A hotline set up for Sean ‘Diddy’ Combs’ victims was reportedly flooded with 12,000 calls in just 24 hours as 120 are already gearing up to sue the rapper.
Earlier this week, Lawyer Tony Buzbee publicized a hotline encouraging those who were victims of the rapper, 54, or those who know about his crimes to come forward.
Combs was arrested last month in Manhattan following a probe into his alleged sex trafficking crimes, where he is accused of drugging and raping victims as young as nine.
‘When I made the announcement that I was going to pursue these cases, the floodgates really opened,’ Buzbee told Law & Crime. ‘The volume of calls has been overwhelming and it’s been kind of shocking.’
Within 10 days of the hotline going live, Buzbee’s team got around 3,200 calls. But after the press conference on Tuesday, they received 12,000 calls in just 24 hours.
‘So, our Herculean task is to try to sift through every one of these calls and make sure that we’re identifying those who are victims and those who are witnesses and collect evidence,’ he told the outlet.
The Texas-based lawyer has around ‘100 people working on this task,’ and they expect to start filing civil cases within 30 days.
His team has already gathered enough evidence to file 120 victims’ lawsuits against the rapper.
Of the 120 victims, 25 were underage at the time of the abuse.

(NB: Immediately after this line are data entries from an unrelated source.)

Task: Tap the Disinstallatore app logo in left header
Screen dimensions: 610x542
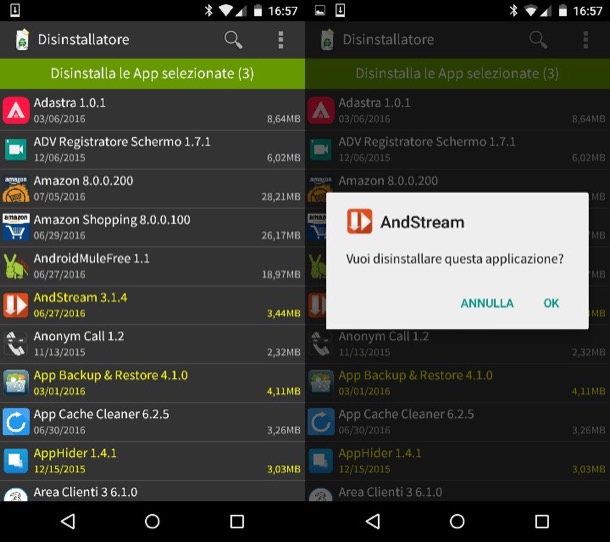Action: point(21,40)
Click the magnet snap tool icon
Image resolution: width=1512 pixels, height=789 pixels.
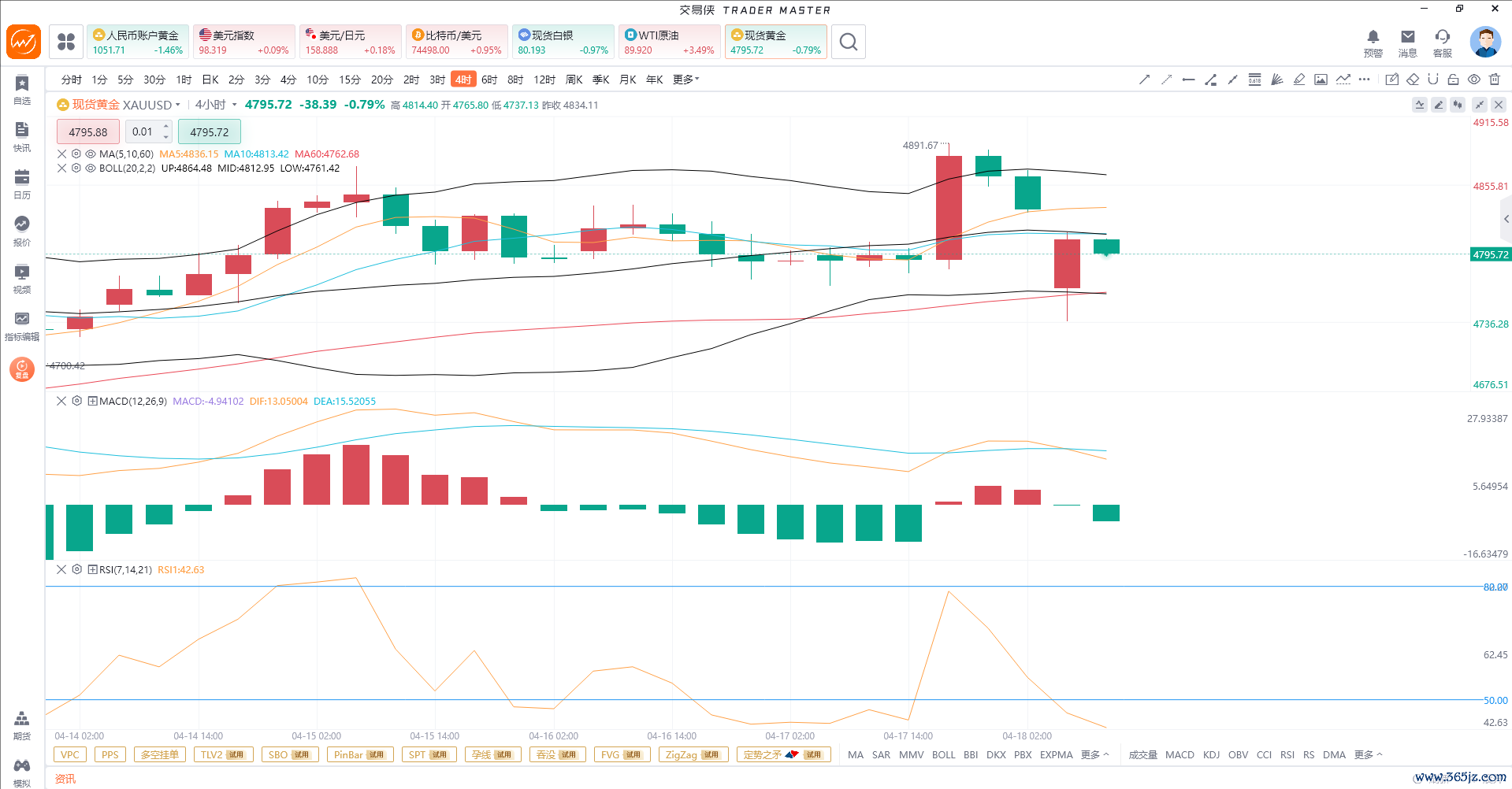(x=1433, y=80)
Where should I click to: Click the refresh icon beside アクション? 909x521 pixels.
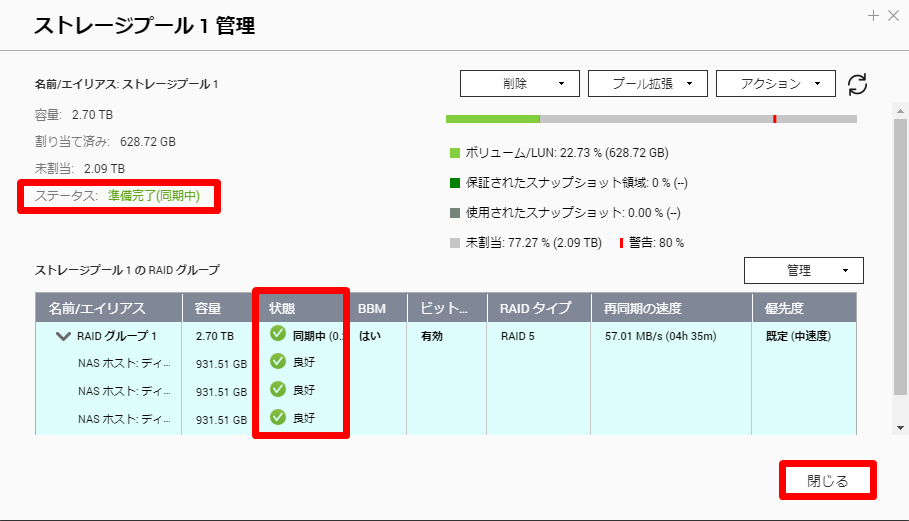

The youngest victims were 9, 14, 15 at the time.
‘This individual, who was 9 years old at the time, was taken to an audition in New York City with Bad Boy Records,’ the attorney disclosed at the press conference.
‘This individual was sexually abused allegedly by Sean Combs and several other people at the studio in the promise to both his parents and to him himself of getting a record deal.’
The claims are coming from victims who were seeking TV or music careers and the rapper promised to make them a star, as well as, those who were simply invited to Diddy’s afterparties, Buzbee said.
The attorney hasn’t filed the claims yet as they are looking for ‘every potentially liable party’ to include before doing so.
‘I mean any entities or other individuals that either were involved, participated, facilitated, egged it on, provided the venue, benefited from it, profited from it, that sort of thing,’ he told Law & Crime.
Although his team was initially shocked by the amount of calls, the lawyer said they’re shifting through 25 years of alleged behavior by Diddy that took place at album release parties, his famous White Parties, and Freak Off parties, among other events.
Some of the cases about to be filed include names that would shock viewers, Buzbee said, although he did not release the names of these high-profile individuals.
‘We want to be very careful about who we name,’ he told the outlet. ‘I’m not going to be the person who starts naming names of potential people and smearing people for no reason.’
Buzbee said there was a ‘pattern’ of behavior at Diddy’s parties and it was an open secret among Hollywood’s elite.
‘I have no doubt that there are people right now who know that they were somehow involved in this, who are now scrubbing their social media, who are searching their memories, who are deleting their texts, probably deleting pictures and trying to distance themselves from this, and we know who they are or we will find out who they are,’ the lawyer said.
‘This is this is not something that’s going to happen overnight, but I think we’re at the tip of the iceberg.’